18/12/2025
Ho una bellissima memoria d'infanzia.
Densa di profumi e tradizioni tipiche dei miei ricordi.
Quando io ero piccolo!
Quando io ero piccolo,
la Vigilia era il cuore pulsante del mondo.
Ci univamo tutti a Lecce, dallo zio Mario,
sotto il cielo di pietra delle volte a stella.
Era il tempo dei ritorni:
chi tornava dal militare,
chi chiudeva i libri dell’Università,
tutti attratti dal magnete di quella casa.
All’ingresso ci accoglieva l'incanto:
un presepe immenso, tutta una parete di sughero e fede,
e un albero pronto a farsi scrigno
per i doni di chiunque varcasse la soglia.
Eravamo una marea, mai meno di trenta, quaranta persone.
Un intreccio di figli, nipoti e spose,
una dinastia riunita intorno al fuoco dell’appartenenza.

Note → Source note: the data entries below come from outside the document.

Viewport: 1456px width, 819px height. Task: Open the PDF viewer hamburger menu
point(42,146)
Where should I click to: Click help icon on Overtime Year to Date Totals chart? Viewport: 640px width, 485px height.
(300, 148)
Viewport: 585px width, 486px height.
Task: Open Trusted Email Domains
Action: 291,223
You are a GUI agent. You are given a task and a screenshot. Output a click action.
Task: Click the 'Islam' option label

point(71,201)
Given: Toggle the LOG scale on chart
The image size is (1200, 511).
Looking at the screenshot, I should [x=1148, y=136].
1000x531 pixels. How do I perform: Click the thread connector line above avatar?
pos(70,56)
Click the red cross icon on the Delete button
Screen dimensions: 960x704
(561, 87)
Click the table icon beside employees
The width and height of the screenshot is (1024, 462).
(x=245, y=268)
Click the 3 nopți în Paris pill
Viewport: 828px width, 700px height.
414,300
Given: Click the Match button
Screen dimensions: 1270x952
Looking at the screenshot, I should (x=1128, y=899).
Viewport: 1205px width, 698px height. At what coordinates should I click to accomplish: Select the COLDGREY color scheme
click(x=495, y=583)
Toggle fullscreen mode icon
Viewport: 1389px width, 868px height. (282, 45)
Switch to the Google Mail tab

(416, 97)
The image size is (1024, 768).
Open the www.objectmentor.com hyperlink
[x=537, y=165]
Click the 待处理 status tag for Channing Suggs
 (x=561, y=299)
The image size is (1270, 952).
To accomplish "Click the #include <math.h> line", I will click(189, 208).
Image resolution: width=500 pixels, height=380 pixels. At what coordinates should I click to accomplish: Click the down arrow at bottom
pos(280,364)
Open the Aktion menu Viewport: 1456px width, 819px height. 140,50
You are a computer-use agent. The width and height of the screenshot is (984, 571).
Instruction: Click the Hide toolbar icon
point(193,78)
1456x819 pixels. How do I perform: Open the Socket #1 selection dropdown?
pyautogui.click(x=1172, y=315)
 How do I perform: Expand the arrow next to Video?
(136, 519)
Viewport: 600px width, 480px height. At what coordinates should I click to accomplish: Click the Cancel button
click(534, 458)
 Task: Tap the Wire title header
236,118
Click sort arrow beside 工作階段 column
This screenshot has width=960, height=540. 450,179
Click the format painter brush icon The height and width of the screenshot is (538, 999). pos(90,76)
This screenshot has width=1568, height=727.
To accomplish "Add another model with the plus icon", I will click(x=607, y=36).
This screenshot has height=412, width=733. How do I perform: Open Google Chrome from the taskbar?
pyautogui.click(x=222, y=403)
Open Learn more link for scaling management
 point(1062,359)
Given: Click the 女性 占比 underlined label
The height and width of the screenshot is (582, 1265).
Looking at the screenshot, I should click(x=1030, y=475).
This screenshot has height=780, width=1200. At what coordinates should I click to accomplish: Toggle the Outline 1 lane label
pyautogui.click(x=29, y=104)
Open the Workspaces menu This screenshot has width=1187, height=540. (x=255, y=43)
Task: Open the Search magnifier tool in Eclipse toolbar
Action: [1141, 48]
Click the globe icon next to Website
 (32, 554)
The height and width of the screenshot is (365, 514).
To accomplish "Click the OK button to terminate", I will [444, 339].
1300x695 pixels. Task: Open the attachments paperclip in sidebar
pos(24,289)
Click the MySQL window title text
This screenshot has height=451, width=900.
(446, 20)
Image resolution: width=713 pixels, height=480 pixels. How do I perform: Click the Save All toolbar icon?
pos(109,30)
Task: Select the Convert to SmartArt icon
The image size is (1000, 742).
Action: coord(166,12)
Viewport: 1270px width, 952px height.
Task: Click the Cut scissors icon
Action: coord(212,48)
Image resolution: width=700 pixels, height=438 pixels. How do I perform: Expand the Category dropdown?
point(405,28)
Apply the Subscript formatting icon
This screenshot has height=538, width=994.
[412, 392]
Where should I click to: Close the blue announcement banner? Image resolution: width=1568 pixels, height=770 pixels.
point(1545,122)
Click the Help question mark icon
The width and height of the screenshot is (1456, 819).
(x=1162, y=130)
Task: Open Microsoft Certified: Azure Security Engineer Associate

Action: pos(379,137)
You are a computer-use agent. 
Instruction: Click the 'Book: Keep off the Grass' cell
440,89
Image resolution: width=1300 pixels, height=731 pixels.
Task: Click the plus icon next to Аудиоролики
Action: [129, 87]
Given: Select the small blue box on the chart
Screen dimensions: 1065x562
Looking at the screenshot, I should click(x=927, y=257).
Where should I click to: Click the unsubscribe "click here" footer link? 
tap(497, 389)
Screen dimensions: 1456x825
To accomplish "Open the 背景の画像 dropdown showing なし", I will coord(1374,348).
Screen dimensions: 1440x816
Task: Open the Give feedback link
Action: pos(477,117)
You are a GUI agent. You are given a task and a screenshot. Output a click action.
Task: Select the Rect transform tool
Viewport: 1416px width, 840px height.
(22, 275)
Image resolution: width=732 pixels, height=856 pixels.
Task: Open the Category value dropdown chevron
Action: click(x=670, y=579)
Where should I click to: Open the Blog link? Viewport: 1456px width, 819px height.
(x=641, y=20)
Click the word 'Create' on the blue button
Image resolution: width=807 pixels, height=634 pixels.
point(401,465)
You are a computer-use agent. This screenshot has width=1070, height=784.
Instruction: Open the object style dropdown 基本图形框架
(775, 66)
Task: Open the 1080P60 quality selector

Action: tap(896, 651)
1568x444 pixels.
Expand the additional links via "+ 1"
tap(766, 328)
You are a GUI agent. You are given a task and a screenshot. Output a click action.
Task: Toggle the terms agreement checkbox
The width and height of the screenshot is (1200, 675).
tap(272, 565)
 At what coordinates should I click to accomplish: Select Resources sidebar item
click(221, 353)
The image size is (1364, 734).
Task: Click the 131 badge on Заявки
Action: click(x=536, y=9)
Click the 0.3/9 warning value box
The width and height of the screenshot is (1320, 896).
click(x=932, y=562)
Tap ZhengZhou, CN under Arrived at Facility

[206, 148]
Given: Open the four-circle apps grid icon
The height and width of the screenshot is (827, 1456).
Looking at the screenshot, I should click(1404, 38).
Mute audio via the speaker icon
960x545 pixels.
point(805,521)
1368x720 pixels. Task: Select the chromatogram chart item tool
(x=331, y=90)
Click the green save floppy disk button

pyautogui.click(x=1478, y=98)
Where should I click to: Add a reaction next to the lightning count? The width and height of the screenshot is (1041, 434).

C’erano le geografie dei tavoli:
l’isola dei piccoli, il porto degli adolescenti,
il continente dei grandi.
Ma prima di sedersi, il nostro gioco era il fare:
le mani infarinate a preparare cappelletti
destinati al rito del brodo di gallina.
Ricordo il "mantile" steso dalle madri,
noi bimbi in cerchio come piccoli artigiani
a dar forma alle pittule e ai "pucciddruzzi",
rubando segreti alle nonne che impastavano la vita.
A mezzogiorno mangiavamo solo noi,
piccoli privilegiati in un’attesa che per i grandi era digiuno.
Il pomeriggio era una corsa senza fiato:
saltavamo la "cavallina", sparivamo nel nascondino,
facevamo ronzare i "truddri" sul pavimento.
E poi la caccia suprema, quella del gatto col topo,
per scovare miccette e scintille
che i grandi celavano come tesori proibiti.
Poi, finalmente, scendeva la sera.
Arrivavano i ritardatari, i padri stanchi dal lavoro,
gli ultimi pacchetti stretti tra le braccia.
Alle otto precise, il tempo si fermava: tutti a tavola.
Ma era un banchetto breve per i nostri occhi stanchi:
a metà cena, il sonno ci rapiva,
e crollavamo sui divani come soldati vinti dalla gioia.
Il risveglio era il fragore dei giochi.
Si formavano i tavoli del destino:
lo scontro serio della stoppa e del poker per gli uomini,
il vociare della tombola e del mercante in fiera per noi e le madri.
Si aspettava il domani guardando l’orologio,
finché, a cinque minuti dal sacro,
uscivamo nel freddo a incendiare la notte
con miccette e fuochi d’artificio.
Quando io ero piccolo,
il Natale non era un giorno sul calendario.
Era una vera festa. Era essere insieme.